Tuesday, June 23, 2015


Reading A Short History of Myth, Armstrong talks about how rocks are imbued with the divine. I have rocks on my shrine. I fancy myself some who is modern and fights against the inflation of meaning at times. I've been asking about sacred and profane in this blog, at times.

The book The Buddha's Wife: The Path of Awakening Together reimagines the story of Yashodra, sees the Buddha and his wife as a couple, not as a solo journey, and provides a flourishing of alternative opportunities for the transcendent principle. Yashodra is probably not historically true, but it is part of the mythology of Buddhism.

Do I need a mythology to help me get to work? Do I need a mythology as a parent? New York City is packed with psychoanalytic institutes. Why is the Jungian one the most expensive?

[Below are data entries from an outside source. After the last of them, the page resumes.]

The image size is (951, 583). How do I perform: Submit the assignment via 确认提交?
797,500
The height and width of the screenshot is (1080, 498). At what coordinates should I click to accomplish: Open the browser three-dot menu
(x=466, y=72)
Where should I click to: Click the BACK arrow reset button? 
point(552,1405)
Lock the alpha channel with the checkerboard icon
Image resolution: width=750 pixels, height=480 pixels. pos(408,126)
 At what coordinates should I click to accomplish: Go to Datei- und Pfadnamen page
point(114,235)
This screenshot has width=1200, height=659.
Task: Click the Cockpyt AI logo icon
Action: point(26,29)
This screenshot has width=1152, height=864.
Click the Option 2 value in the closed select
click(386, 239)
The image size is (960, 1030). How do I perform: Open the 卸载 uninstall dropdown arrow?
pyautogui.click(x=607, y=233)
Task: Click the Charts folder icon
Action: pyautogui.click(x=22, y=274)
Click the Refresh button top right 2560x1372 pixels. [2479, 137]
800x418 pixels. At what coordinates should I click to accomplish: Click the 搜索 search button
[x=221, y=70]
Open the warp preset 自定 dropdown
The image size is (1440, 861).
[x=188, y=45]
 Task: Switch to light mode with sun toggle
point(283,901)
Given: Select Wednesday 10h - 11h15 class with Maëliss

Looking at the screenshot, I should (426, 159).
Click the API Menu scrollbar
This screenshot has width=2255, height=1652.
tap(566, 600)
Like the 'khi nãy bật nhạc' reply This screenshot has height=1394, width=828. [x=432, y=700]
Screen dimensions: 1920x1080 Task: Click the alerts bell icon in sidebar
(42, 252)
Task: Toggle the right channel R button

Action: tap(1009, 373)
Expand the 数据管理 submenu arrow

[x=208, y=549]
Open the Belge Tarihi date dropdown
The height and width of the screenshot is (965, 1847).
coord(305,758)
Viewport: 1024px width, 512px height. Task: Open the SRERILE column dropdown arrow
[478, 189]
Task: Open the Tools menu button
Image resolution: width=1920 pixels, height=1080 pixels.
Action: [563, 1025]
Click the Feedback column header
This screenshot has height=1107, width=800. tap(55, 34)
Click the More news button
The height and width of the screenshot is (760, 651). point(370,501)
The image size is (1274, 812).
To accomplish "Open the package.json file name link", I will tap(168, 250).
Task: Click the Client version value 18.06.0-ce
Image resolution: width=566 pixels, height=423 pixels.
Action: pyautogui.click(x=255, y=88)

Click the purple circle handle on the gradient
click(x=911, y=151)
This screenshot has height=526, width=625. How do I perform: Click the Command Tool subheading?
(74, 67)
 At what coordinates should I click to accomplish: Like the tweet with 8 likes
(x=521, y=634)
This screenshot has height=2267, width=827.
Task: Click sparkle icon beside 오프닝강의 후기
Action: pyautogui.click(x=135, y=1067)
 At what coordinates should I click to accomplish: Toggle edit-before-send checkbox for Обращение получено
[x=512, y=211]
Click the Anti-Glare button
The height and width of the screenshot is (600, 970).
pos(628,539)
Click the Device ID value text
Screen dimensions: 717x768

I've been working to be more practical, I think about the Monty Python skit where there is a philosophers soccer game. Nobody is kicking the ball because they're all thinking and then one of the philosophers stops thinking and starts kicking the ball, dribbles down and scores a goal.

I think about a painting at MOMA I saw once called "The indifference of Sisyphus". Instead of the drudgery of rolling a rock up a hill just to roll back down, Sisyphus is having fun, enjoying the process.

This morning I've been thinking about the great mother and the great father. It was father's day, and I think about all my male ancestors over one shoulder and all my female ancestors over my other shoulder. I think about someone in my life that I lost, and the cycle of life.

And the sky. There is talk of "big sky mind" in Buddhism. Armstrong talks about the sky being a connection to the divine. As a non-theist, for me the divine is the transcendental principle, the three jewels are my higher power. I love the sky, I think it's the most reliable source of beauty in my life. If you get a sadhana practice, you imagine your special Bodhisattva in the sky, connecting it to this special place.

There is a vastness in the sky, which can lead to reverence. Bowing to my shrine, bowing to the refuge tree, bowing to the Buddha, Kuan Yin, Manjushri, I open myself up to the wonder.